Il ne neige plus, il y a comme une odeur de félicité de partout, de retour de congés, on se bidonne lourdement à la machine à café le ventre plein de saumon fumé. C'était le début d'une année où nous nous pensions invincibles, simplement spectateurs de la désolation, la peur juste sur l'écran de la télévision, à des kilomètres de notre chariot plein de courses, de nos afterwork, de nos happy hours. Aujourd'hui l'heure est sombre. Tout d'un coup la nuit est tombée, le danger s'est ramassé à nos portes, tapi dans l'ombre, mouvant, insaisissable, voire incompréhensible.

Ma tasse de café a tapé sur le coin du clavier, puis quelque chose à l'intérieur de moi est mort, sans crier. A Bruxelles, il ne s'est rien passé, les voitures ont continué leur ballet sans souveraineté, je suis restée longtemps dans un embouteillage à simplement pleurer. Je n'ai pas peur, tu sais. Tu sais j'ai regardé ces foules se rassembler comme un seul pays de part le monde entier. Cette foule qui dit comme un seul homme: je suis l'Humanité. Nous nous pensons toujours invincibles, jusqu'à ce que cette lance se plante au cœur de toute notre grande philosophie. 

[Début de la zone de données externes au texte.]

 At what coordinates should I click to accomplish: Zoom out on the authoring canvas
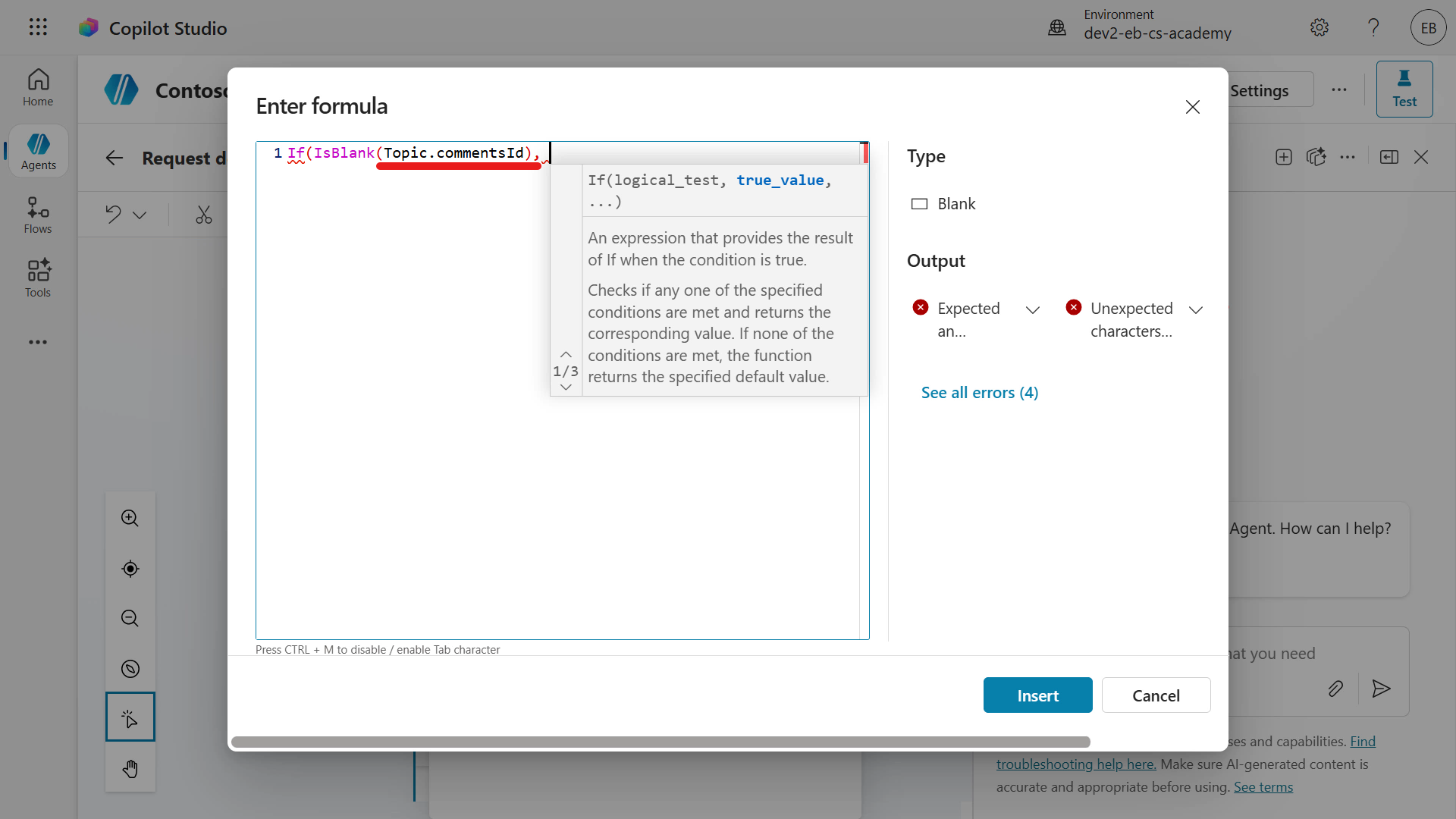[x=130, y=618]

Alors je marche. De la gare du Midi jusque Gare du Nord, et dans le monde entier, nous marchons tout fronts dehors pour nous lever contre l'obscurantisme. Nous marchons dans le froid les doigts gelés pour rendre hommage dans la plus simple humilité à ceux qui le combattent, hier, aujourd'hui et demain. Nous marchons pour rester debout, et pour rester en vie. Je hurle à l'intérieur de moi que je préfère mourir que de ne pas pouvoir m'exprimer, exister.
Ce soir, je suis tout le monde.
Je suis toutes les langues, tous les alphabets.
Toutes les bouches, tous les bras levés
Toutes les mains calleuses, les pieds fatigués.

Plutôt écrire toute la nuit que me taire à jamais.